■ MATERIAL SHOWN:

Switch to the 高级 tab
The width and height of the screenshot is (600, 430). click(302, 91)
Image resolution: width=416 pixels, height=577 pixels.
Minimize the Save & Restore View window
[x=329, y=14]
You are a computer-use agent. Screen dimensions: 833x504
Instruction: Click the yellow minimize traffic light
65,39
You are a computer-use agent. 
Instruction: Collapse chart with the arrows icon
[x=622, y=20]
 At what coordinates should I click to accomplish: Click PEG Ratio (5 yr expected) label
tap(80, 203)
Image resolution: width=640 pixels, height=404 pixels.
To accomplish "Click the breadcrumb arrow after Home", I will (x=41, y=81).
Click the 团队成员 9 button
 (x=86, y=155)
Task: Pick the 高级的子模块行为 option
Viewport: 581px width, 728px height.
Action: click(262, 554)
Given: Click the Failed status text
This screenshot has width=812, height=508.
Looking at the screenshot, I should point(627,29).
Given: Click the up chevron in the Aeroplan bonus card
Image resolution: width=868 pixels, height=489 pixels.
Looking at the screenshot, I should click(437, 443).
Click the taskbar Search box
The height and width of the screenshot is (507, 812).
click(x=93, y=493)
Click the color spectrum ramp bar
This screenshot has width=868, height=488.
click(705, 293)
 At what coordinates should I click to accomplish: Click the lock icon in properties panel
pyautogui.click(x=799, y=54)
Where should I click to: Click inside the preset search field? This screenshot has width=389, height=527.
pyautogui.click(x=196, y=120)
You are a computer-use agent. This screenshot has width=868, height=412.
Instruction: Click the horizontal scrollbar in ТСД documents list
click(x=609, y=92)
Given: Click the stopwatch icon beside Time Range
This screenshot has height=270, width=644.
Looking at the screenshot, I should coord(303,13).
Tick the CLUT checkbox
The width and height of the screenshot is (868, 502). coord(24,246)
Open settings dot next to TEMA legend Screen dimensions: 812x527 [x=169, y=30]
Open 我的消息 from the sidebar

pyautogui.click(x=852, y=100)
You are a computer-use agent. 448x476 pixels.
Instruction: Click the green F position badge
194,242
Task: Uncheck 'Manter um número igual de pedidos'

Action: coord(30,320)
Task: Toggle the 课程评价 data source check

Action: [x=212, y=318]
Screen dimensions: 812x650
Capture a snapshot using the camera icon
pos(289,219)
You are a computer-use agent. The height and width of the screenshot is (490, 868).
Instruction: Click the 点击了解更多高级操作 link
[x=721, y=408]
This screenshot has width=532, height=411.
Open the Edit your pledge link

■ WHAT YOU WILL DO: Your answer should consist of the material above, written out word for word.

■ RESULT:
Switch to the 高级 tab
The width and height of the screenshot is (600, 430). click(302, 91)
Image resolution: width=416 pixels, height=577 pixels.
Minimize the Save & Restore View window
[x=329, y=14]
You are a computer-use agent. Screen dimensions: 833x504
Instruction: Click the yellow minimize traffic light
65,39
You are a computer-use agent. 
Instruction: Collapse chart with the arrows icon
[x=622, y=20]
 At what coordinates should I click to accomplish: Click PEG Ratio (5 yr expected) label
tap(80, 203)
Image resolution: width=640 pixels, height=404 pixels.
To accomplish "Click the breadcrumb arrow after Home", I will (x=41, y=81).
Click the 团队成员 9 button
 (x=86, y=155)
Task: Pick the 高级的子模块行为 option
Viewport: 581px width, 728px height.
Action: click(262, 554)
Given: Click the Failed status text
This screenshot has width=812, height=508.
Looking at the screenshot, I should point(627,29).
Given: Click the up chevron in the Aeroplan bonus card
Image resolution: width=868 pixels, height=489 pixels.
Looking at the screenshot, I should click(437, 443).
Click the taskbar Search box
The height and width of the screenshot is (507, 812).
click(x=93, y=493)
Click the color spectrum ramp bar
This screenshot has width=868, height=488.
click(705, 293)
 At what coordinates should I click to accomplish: Click the lock icon in properties panel
pyautogui.click(x=799, y=54)
Where should I click to: Click inside the preset search field? This screenshot has width=389, height=527.
pyautogui.click(x=196, y=120)
You are a computer-use agent. This screenshot has width=868, height=412.
Instruction: Click the horizontal scrollbar in ТСД documents list
click(x=609, y=92)
Given: Click the stopwatch icon beside Time Range
This screenshot has height=270, width=644.
Looking at the screenshot, I should coord(303,13).
Tick the CLUT checkbox
The width and height of the screenshot is (868, 502). coord(24,246)
Open settings dot next to TEMA legend Screen dimensions: 812x527 [x=169, y=30]
Open 我的消息 from the sidebar

pyautogui.click(x=852, y=100)
You are a computer-use agent. 448x476 pixels.
Instruction: Click the green F position badge
194,242
Task: Uncheck 'Manter um número igual de pedidos'

Action: coord(30,320)
Task: Toggle the 课程评价 data source check

Action: [x=212, y=318]
Screen dimensions: 812x650
Capture a snapshot using the camera icon
pos(289,219)
You are a computer-use agent. The height and width of the screenshot is (490, 868).
Instruction: Click the 点击了解更多高级操作 link
[x=721, y=408]
This screenshot has width=532, height=411.
Open the Edit your pledge link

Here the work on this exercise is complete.